Dr. Paek, professor of the Department of Neurosurgery at the Seoul National University College of Medicine and Seoul National University Hospital, was the primary doctor of the victim. He pronounced last week that the farmer died of cardiopulmonary arrest and said it was a natural death. The victim’s family challenged this and the hospital conducted a special investigation into the case, starting Saturday.

“Six days before the death, the patient suffered acute renal failure,” Dr. Paek said in a press conference on Monday. “Cardiopulmonary arrest due to hyperkalemia [high potassium in the blood] was the cause of death. This is different from the Korean Medical Association’s guideline that cardiopulmonary arrest, which is seen in all deaths, should not be recorded as the cause of death.”

He said the patient’s cardiopulmonary arrest due to the hyperkalemia could have been prevented with medical treatment such as dialysis. “The family did not want aggressive treatment for various complications based on the patient’s will,” he said, concluding that the victim died by suspending life-sustaining treatments and that this differed from the usual definition of an unnatural death by external cause.

“If he died even after the best possible treatments, including dialysis, the contents of the death certificate would have been different,” he said. “In this case, it would have been recorded as an unnatural death by an external cause.”
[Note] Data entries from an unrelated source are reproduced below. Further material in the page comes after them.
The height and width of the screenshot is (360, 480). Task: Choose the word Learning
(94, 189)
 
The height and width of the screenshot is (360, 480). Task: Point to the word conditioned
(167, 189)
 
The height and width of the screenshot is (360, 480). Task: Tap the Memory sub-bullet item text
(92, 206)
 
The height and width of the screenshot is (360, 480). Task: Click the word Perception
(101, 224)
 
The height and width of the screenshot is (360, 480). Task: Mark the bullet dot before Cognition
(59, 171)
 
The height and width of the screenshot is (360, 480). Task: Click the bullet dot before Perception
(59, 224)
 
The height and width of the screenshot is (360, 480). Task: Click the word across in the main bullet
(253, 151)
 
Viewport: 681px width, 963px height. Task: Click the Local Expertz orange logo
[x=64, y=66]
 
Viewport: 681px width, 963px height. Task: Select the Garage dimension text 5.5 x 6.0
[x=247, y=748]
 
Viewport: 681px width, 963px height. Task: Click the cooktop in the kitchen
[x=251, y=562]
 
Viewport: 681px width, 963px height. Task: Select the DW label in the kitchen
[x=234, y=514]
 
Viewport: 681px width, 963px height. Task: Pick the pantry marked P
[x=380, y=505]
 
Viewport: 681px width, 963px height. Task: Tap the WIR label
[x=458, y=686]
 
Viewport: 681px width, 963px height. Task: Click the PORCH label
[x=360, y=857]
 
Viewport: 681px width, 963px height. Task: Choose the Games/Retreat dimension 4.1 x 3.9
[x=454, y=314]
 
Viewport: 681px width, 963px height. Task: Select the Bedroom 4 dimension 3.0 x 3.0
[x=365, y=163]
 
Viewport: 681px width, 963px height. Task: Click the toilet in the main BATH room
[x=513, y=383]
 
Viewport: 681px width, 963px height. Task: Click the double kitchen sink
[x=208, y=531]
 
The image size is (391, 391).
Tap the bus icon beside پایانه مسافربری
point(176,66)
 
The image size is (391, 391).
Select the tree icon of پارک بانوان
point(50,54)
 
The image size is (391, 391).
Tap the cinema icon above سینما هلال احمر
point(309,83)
The Seoul National University Hospital formed a special committee to investigate the controversy. Five experts participated in the probe and challenged Paek’s conclusion.

“If the underlying cause of death was acute subdural hematoma, he should have recorded it as an unnatural death,” said Forensic Medicine Professor Lee Yoon-seong of the university’s college of medicine, who chaired the investigation. “I believe it should have been recorded as an unnatural death. But the death certificate is the area of an individual physician, not the institution.”

Lee Jeong-il, the lawyer who represents the victim’s family, said Baek clearly died of external trauma caused by the water cannon, not cardiopulmonary arrest. “We are looking into the legal procedure to correct it,” he said.